- Born: 1981 (age 44–45) Georgia
- Citizenship: United States
- Education: University of Georgia, The New School
- Occupations: Artist, Curator, & Writer
- Website: katiehofstadter.com

= Katie Hofstadter =

American artist, curator, and writer

Katie Hofstadter (born 1981) is an American artist, curator, and writer known for her interdisciplinary work at the intersection of technology, art, and performance. Her works often explore embodiment, consciousness, and the integration of artificial intelligence into creative practices.

== Early life and education ==
Hofstadter was born and raised in Georgia, United States. She earned a Bachelor of Arts in English and Studio Art from the University of Georgia in 2004. During her undergraduate studies, she served as Arts Editor for the Journal of Undergraduate Research and received the Governor’s Scholarship, Charter Scholarship, and National Merit Scholarship. She later received a Master of Fine Arts in Creative Writing from The New School in New York City in 2013.

== Career ==
Hofstadter’s arts career spans across multiple disciplines including visual art, performance art, and public art. She co-founded and serves as curator for the ARORA Network. She is a co-creator of the Climate Clock in Union Square, New York. She has collaborated with Memo Akten on projects including Superradiance, Boundaries and Cosmosapience which have been exhibited in venues such as Jacob’s Pillow, CTRL Gallery in Los Angeles, Outernet London, and the Venice Biennale.

Hofstadter’s work has been featured in international festivals and exhibitions, including the Tribeca Film Festival, FILE Festival in São Paulo, Athens Digital Arts Festival, and CVPR AI Art Gallery. She has staged exhibitions such as Lifelike Expanded (Cal Poly University and Vellum LA, 2023) and Metaglyphs (online, 2021), and has participated in residencies and commissions at institutions including the Stochastic Labs, and the Getty PST ART program.

Hofstadter has contributed to arts education as an adjunct professor at Parsons School of Design and the Fashion Institute of Technology in New York. She has served on an MFA committee at California Institute of the Arts and on the board of the Resonance Foundation.fhttps://poetrysociety.org/poems-essays/stopping-by/stopping-by-with-katie-peyton-hofstadter
 Her work is held in the collections of the CertusBank (USA), The New School (NY, USA), and the Moscow Museum of Modern Art (Russia).

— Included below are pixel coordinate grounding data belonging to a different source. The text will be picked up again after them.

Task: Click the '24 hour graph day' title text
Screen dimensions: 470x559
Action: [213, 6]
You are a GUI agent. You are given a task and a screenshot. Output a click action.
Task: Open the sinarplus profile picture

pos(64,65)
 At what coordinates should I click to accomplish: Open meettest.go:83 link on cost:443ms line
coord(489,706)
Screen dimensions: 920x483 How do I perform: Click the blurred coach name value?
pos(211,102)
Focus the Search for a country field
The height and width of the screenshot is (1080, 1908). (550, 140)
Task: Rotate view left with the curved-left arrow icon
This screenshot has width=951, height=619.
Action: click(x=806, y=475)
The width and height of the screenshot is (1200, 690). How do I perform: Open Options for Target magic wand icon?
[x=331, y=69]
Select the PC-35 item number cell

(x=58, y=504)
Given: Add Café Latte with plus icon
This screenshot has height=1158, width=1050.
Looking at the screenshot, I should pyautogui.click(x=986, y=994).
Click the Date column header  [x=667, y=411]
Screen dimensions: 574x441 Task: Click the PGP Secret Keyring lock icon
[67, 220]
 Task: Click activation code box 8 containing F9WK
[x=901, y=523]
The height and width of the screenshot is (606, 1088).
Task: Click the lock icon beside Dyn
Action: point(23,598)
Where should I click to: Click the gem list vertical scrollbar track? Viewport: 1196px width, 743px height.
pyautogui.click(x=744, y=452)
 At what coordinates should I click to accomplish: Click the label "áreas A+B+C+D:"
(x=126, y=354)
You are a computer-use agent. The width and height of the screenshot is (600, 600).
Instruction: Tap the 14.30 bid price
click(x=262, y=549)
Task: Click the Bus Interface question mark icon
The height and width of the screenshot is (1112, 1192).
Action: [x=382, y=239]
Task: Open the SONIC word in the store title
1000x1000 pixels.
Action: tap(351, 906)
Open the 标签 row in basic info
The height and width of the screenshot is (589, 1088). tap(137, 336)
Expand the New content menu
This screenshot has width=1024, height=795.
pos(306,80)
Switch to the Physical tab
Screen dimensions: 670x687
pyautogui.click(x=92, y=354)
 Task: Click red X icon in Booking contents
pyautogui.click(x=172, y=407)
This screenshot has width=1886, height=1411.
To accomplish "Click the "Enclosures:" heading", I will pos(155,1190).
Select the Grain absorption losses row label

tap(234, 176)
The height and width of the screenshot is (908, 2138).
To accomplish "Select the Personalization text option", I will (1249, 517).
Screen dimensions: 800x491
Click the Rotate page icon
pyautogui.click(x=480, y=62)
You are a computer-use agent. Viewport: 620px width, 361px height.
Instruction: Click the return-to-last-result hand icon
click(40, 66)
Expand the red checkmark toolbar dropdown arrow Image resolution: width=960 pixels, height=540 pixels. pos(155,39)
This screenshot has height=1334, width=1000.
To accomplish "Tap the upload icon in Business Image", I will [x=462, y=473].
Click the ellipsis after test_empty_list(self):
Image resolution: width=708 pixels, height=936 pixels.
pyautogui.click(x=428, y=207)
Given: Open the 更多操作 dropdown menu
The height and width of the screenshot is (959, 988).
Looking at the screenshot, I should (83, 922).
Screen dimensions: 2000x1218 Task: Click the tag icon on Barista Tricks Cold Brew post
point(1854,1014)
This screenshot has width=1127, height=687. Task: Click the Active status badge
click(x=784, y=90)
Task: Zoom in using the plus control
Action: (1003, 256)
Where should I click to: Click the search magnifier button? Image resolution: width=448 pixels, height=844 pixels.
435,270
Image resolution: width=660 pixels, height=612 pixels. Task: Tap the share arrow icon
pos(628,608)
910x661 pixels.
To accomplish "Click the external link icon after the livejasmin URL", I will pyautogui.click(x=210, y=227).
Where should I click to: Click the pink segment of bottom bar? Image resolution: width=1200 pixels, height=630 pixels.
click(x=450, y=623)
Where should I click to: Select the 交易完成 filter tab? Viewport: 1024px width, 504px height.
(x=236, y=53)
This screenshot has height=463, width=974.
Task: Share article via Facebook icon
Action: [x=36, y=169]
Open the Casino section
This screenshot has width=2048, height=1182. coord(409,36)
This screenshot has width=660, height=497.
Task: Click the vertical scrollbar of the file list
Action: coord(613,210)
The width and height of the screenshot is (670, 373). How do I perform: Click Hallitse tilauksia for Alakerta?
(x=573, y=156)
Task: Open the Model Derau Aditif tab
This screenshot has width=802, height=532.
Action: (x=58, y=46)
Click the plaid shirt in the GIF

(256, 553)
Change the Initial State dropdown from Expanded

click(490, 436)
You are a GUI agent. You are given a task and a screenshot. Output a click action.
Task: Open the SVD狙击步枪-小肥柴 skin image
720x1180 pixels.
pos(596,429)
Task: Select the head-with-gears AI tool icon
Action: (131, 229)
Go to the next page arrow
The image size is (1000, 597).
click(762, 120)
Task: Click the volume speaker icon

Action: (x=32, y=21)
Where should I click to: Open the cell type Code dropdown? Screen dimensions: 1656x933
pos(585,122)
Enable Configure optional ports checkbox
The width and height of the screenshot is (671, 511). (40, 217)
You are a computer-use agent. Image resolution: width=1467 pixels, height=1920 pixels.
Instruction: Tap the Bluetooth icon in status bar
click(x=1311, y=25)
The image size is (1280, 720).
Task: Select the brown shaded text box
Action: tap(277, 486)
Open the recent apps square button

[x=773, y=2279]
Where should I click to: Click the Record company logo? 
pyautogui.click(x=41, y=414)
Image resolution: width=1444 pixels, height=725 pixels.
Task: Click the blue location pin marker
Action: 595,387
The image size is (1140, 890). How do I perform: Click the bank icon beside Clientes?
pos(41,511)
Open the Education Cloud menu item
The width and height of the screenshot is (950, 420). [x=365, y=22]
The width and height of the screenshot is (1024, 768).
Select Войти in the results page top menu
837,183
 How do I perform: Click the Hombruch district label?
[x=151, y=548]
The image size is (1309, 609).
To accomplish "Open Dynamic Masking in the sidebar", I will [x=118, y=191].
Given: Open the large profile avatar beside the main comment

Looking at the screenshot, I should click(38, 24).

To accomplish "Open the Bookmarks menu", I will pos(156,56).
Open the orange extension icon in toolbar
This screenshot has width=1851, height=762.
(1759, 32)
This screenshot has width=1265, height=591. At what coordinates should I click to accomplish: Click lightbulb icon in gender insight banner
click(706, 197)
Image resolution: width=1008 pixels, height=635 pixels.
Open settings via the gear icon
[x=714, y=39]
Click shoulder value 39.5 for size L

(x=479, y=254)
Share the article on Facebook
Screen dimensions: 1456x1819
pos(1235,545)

=== Writing and publications ===
Hofstadter has written articles on contemporary art, technology, and AI, many of which are published in media outlets including Bulletin of the Atomic Scientists, Flash Art, and others. Among her notable works include AI Isn’t Choosing Our Artistic Future, We Are (2022) and Bodies on the Blockchain (2022).

== Selected awards, residencies, and fellowships ==
Hofstadter has received merit scholarships for programs at Writers in Paradise, Eckerd College (2017), and the Noepe Center for Literary Arts (2016). Her residencies and fellowships include the GLITCH Residency in France (2024), Stochastic Labs (2024), and the Woodstock Byrdcliffe Guild (2019).